Omit every picture and output the rest of the records exactly as they are.

-- EXCERPTED RECORDS --
########################################

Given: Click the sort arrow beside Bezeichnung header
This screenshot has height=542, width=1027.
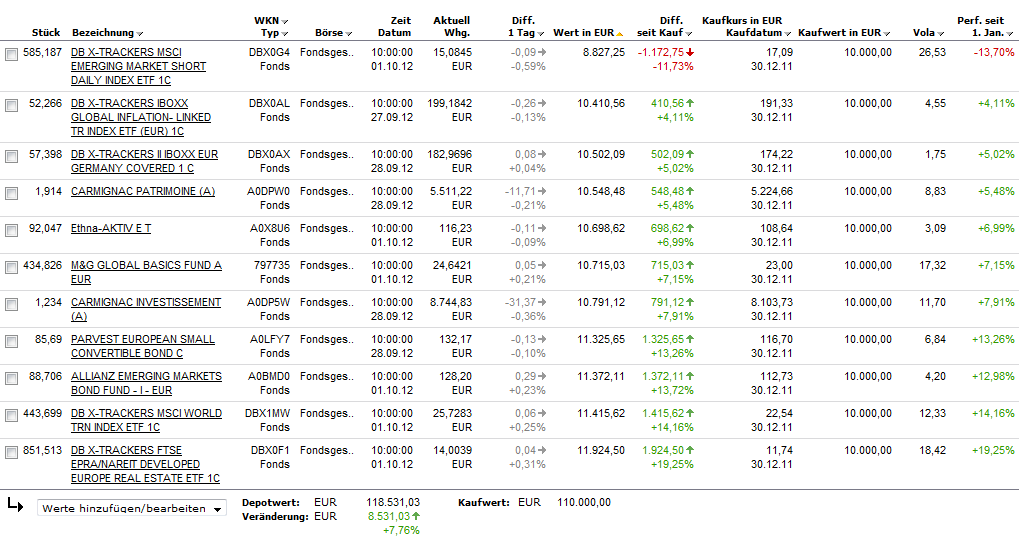Looking at the screenshot, I should [x=140, y=34].
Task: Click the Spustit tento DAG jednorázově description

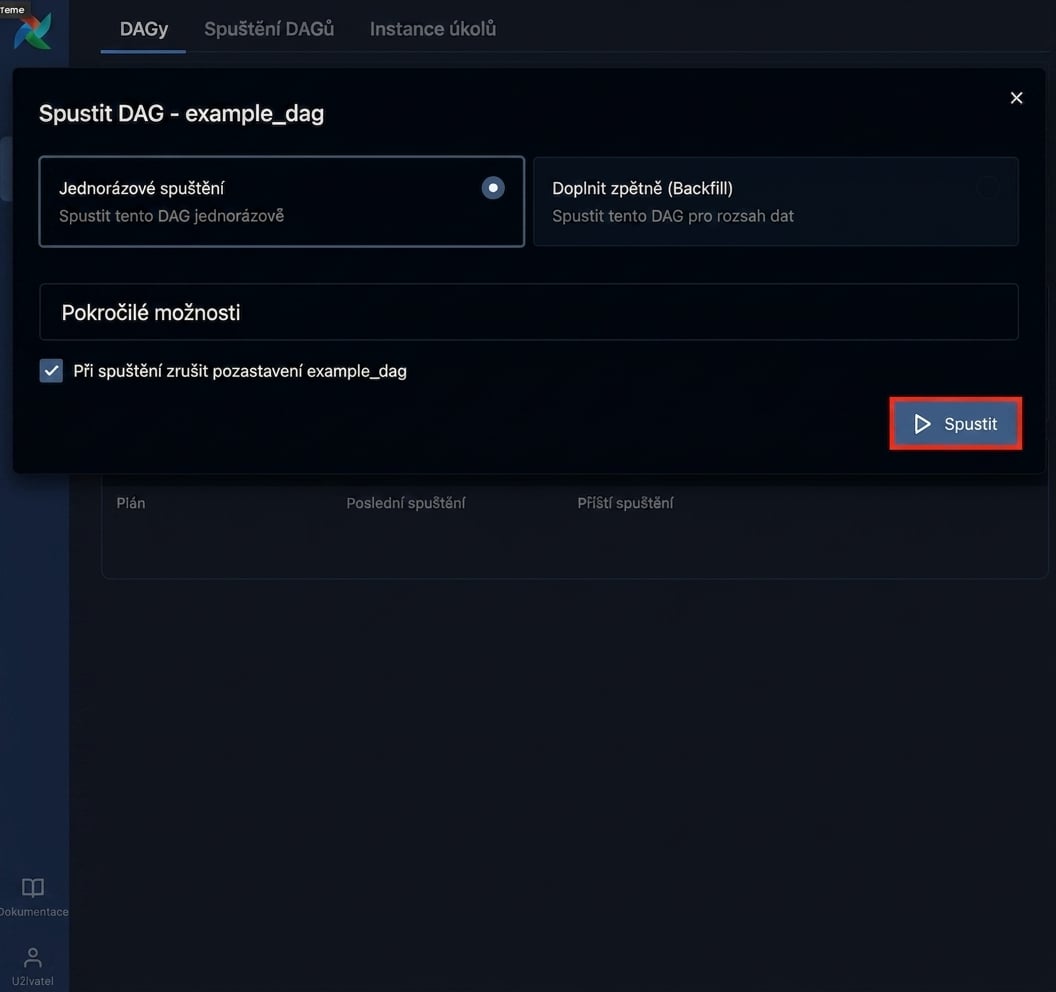Action: [x=171, y=216]
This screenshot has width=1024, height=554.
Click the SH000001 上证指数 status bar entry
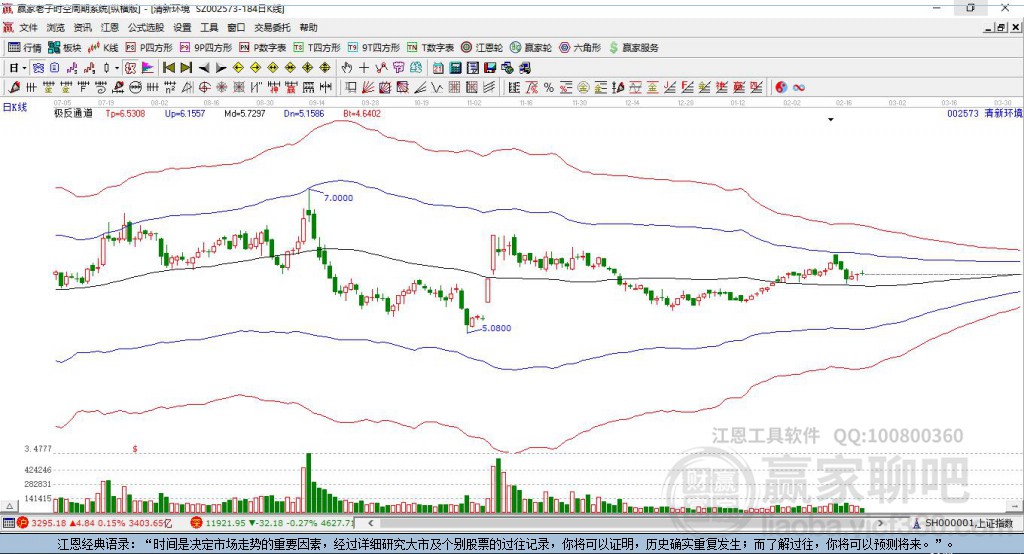(x=967, y=523)
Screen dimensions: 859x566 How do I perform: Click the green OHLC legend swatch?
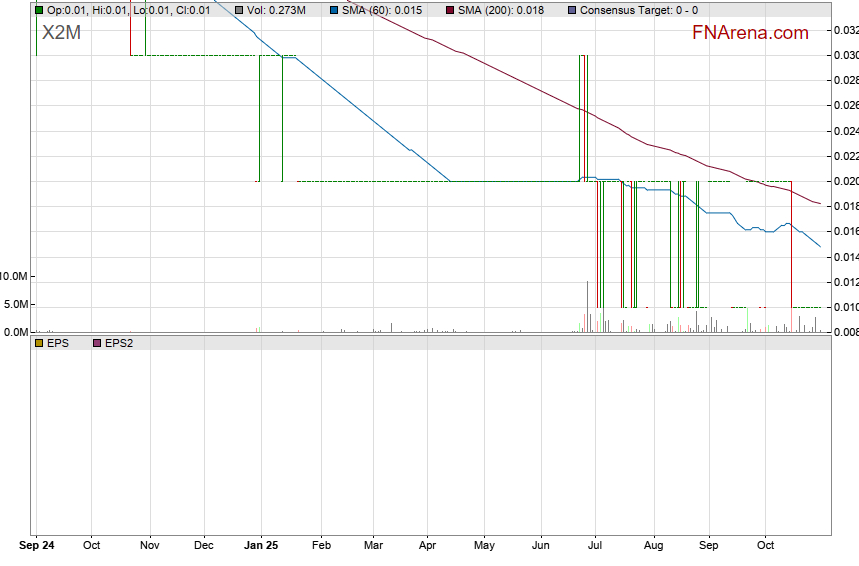pos(39,10)
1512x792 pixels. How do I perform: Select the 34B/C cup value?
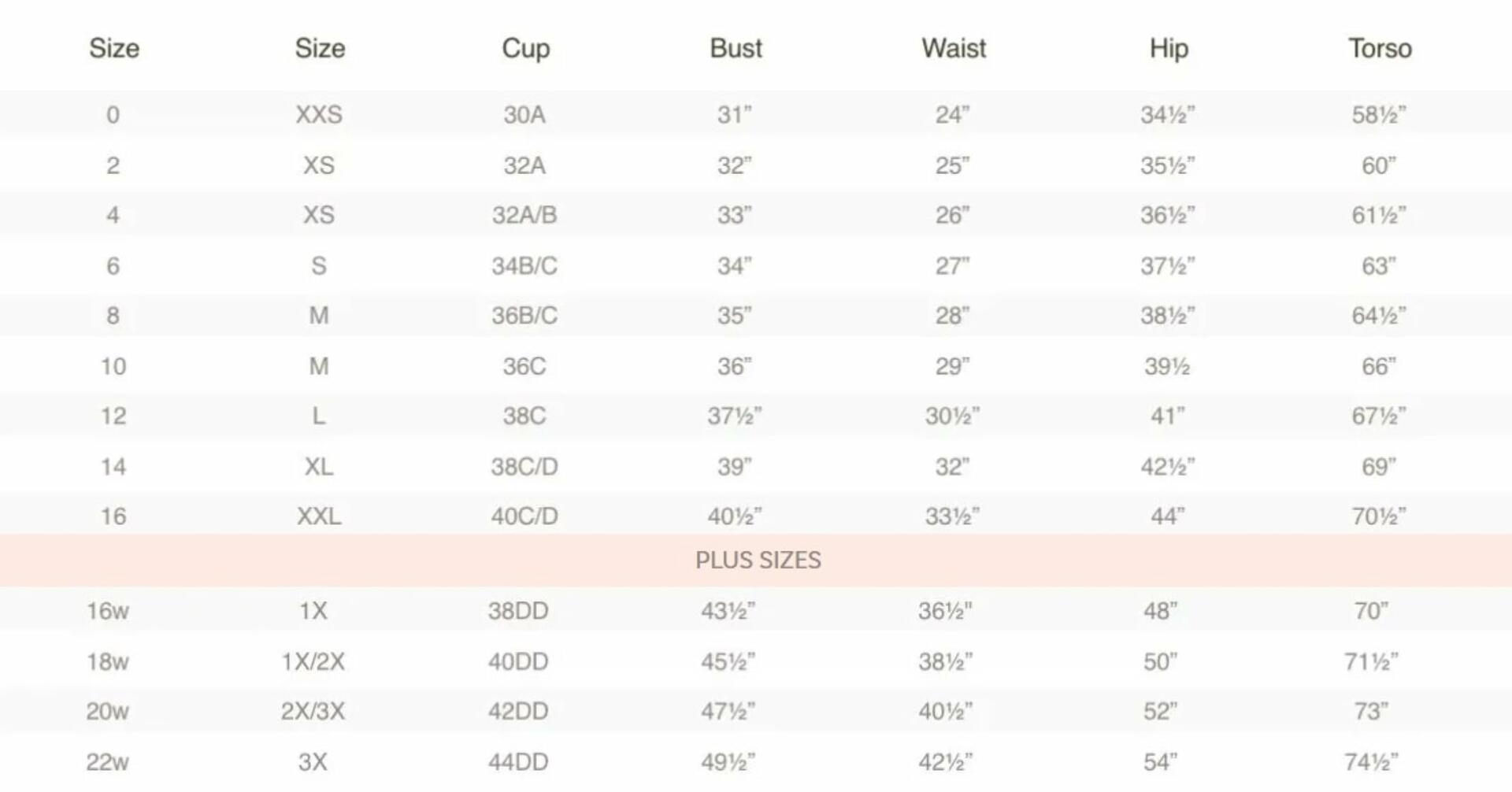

########################################

-- WRITTEN ANSWER --
Given: Click the sort arrow beside Bezeichnung header
This screenshot has height=542, width=1027.
Looking at the screenshot, I should [x=140, y=34].
Task: Click the Spustit tento DAG jednorázově description

Action: [x=171, y=216]
This screenshot has width=1024, height=554.
Click the SH000001 上证指数 status bar entry
(x=967, y=523)
Screen dimensions: 859x566 How do I perform: Click the green OHLC legend swatch?
pos(39,10)
1512x792 pixels. How do I perform: Select the 34B/C cup value?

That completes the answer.